In any case, make sure that the email in git config matches the one you have in your GPG key:

# To see what you have configured:
git config --global user.email

# To set the committer email:
git config --global user.email <COMMITTER EMAIL>

Adding the Key to GitHub

Once you have the key, print out its public part.

# List the keys
gpg -K --keyid-format=long

# Find the one you want to use in the list, use its key ID
gpg --armor --export <KEY ID>

For example, the output shows this:

sec   ed25519/35F67BE174274258 2025-09-24 [SC] [expires: 2026-09-24]
      C5CEE16C17CFADDC601081AA35F67BE174274258
uid                 [ultimate] Michael A. <[email protected]>
ssb   cv25519/7385308B052A2F25 2025-09-24 [E] [expires: 2026-09-24]

35F67BE174274258 is the key ID in the above printout. Use this ID to get the public key.

Add the key to your GitHub account in the settings.

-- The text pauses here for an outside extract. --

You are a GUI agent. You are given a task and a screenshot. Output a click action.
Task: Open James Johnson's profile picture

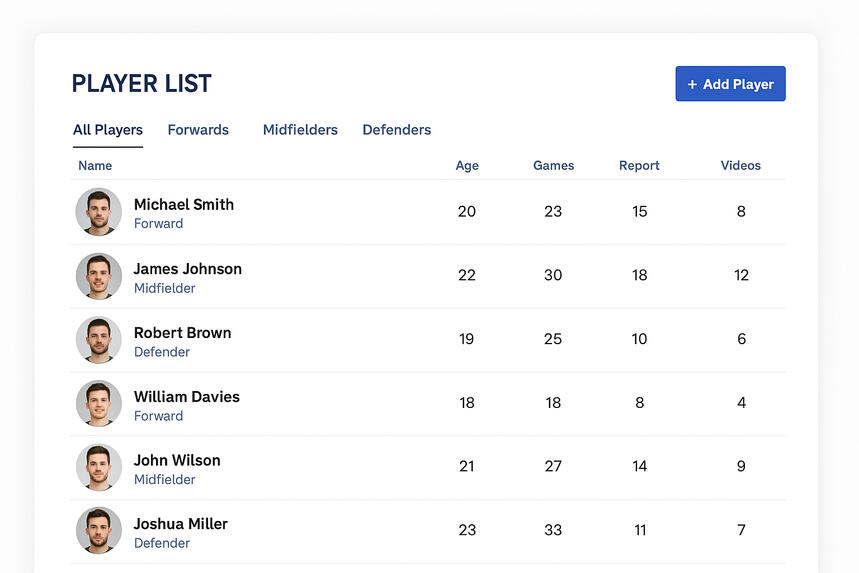(99, 276)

Enable Vigilant mode at the bottom of the settings page.

Enable Commit Signing

Tell git which key to use for signing:

git config --global user.signingkey <KEY ID>

Finally, enable signing in git globally:

git config --global commit.gpgsign true
git config --global tag.gpgSign true

macOS: Save Passphrase to KeyChain

The first time you commit with the new signature, you should see a dialogue. Make sure the box "Save in KeyChain" is ticked.

Now, when you commit, git history will show the signature and GitHub UI will reflect it.